I remember thinking "they've just popped, man they've got some stuff going on this morning!" I mean, aside from thinking everyone else had taken their blindfold off and maybe I missed it and looked like a dork, the yoga wasn't that bad this particular morning. No biggie.
We broke for our morning meal and I thought I'd take a seat at the silent table, just to settle a little after practice. Besides I was a bit tired this morning. We'd designated one table as "silent" and were encouraged to take at least one meal at the table in silence during our stay. This felt like the place for me to just chill a bit, take it easy before we get into mid-morning class.
Another hour and a half passed at the table. I spoke to no one. No one sat with me and as mid-morning class approached I remember feeling the fear at not wanting to leave, not wanting to have to interact with others. "Wow this is weird."

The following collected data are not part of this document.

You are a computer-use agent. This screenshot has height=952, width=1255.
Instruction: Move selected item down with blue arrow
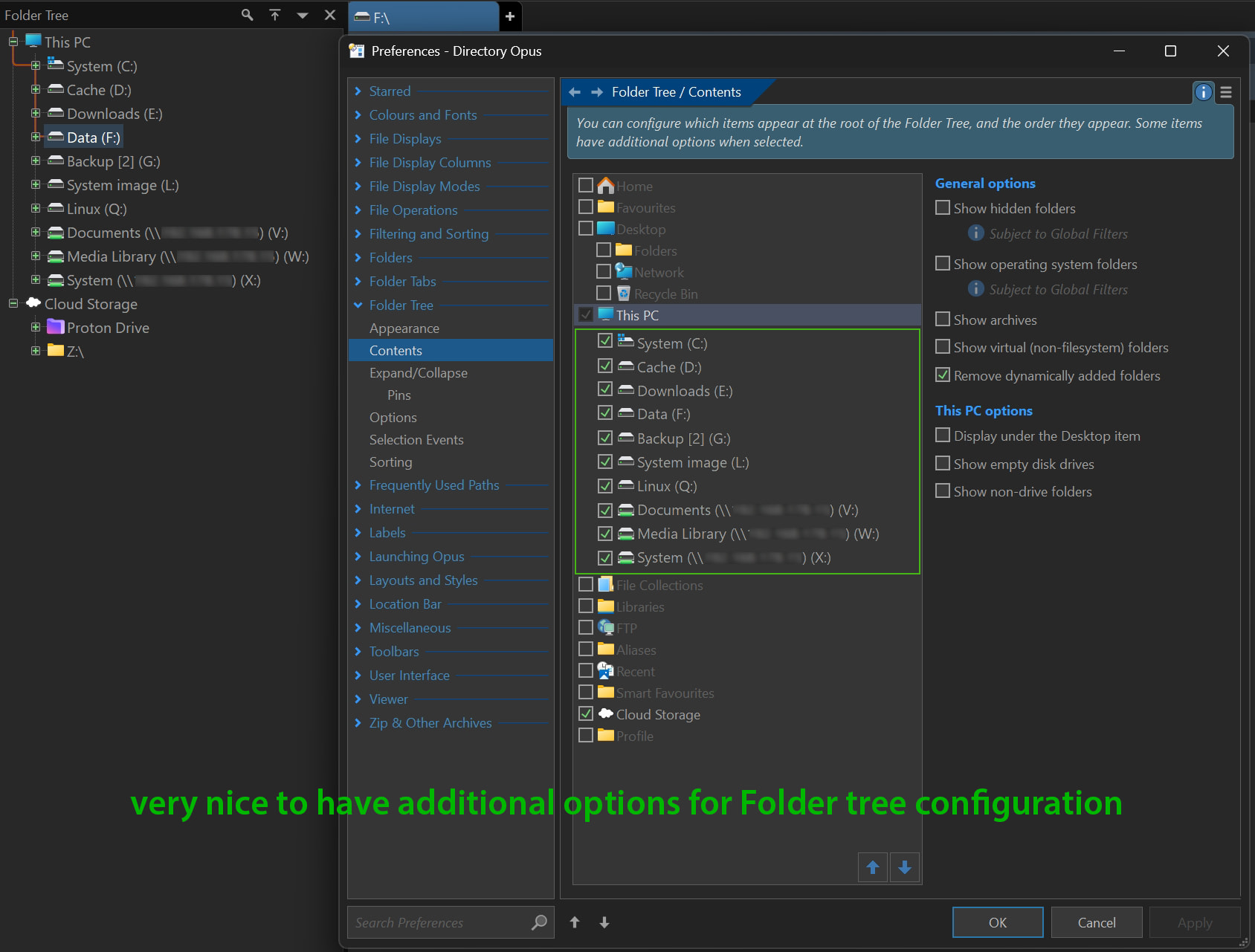click(x=905, y=867)
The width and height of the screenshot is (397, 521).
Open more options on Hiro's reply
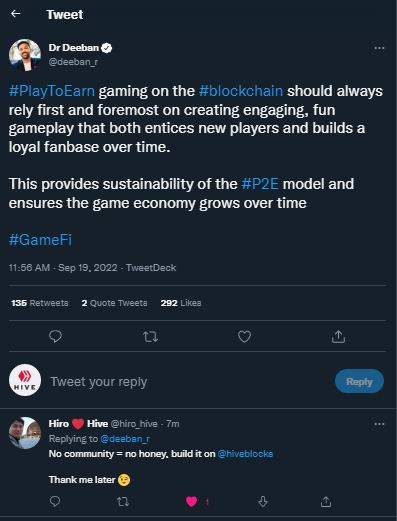379,424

And then, I look over to the pool to see two other guests who I'd met the day before, playing in the water.
The first is a little girl who we'd met that week. She would be around 3 or 4 and she was staying with her grandfather on holiday. She used to come racing out to play with us after morning practice - she loved hanging out with the yogis and laughing and splashing and sunning ourselves before next class. An absolute delight.
The second person was a woman who I'd met who was on holiday with her husband. A couple of Aussies, let's call them Dave and Sarah. Dave had called out to me that morning on my way to morning practice and said "hey! we wanted to apologise. Yesterday when you waved, we felt awful - if Sarah doesn't wave back it's not cause she's being rude, she can't see you, Sarah's blind". "Oh!" I called back "no worries at all, next time I'll yell at you to say hi!" we all laughed.
So as I'm watching the pool I see this little girl sitting on the edge of the deep end and having trouble with her goggles. Sarah is her play-date this morning and as I watch, she reaches up to adjust the little girl's goggles. It is a moment of pure and utter tenderness, to watch a blind woman help another to see.
And the tears pour out of me.
I fold entirely in on myself as the feeling goes right to my core and I realise in that instant that something profound is happening.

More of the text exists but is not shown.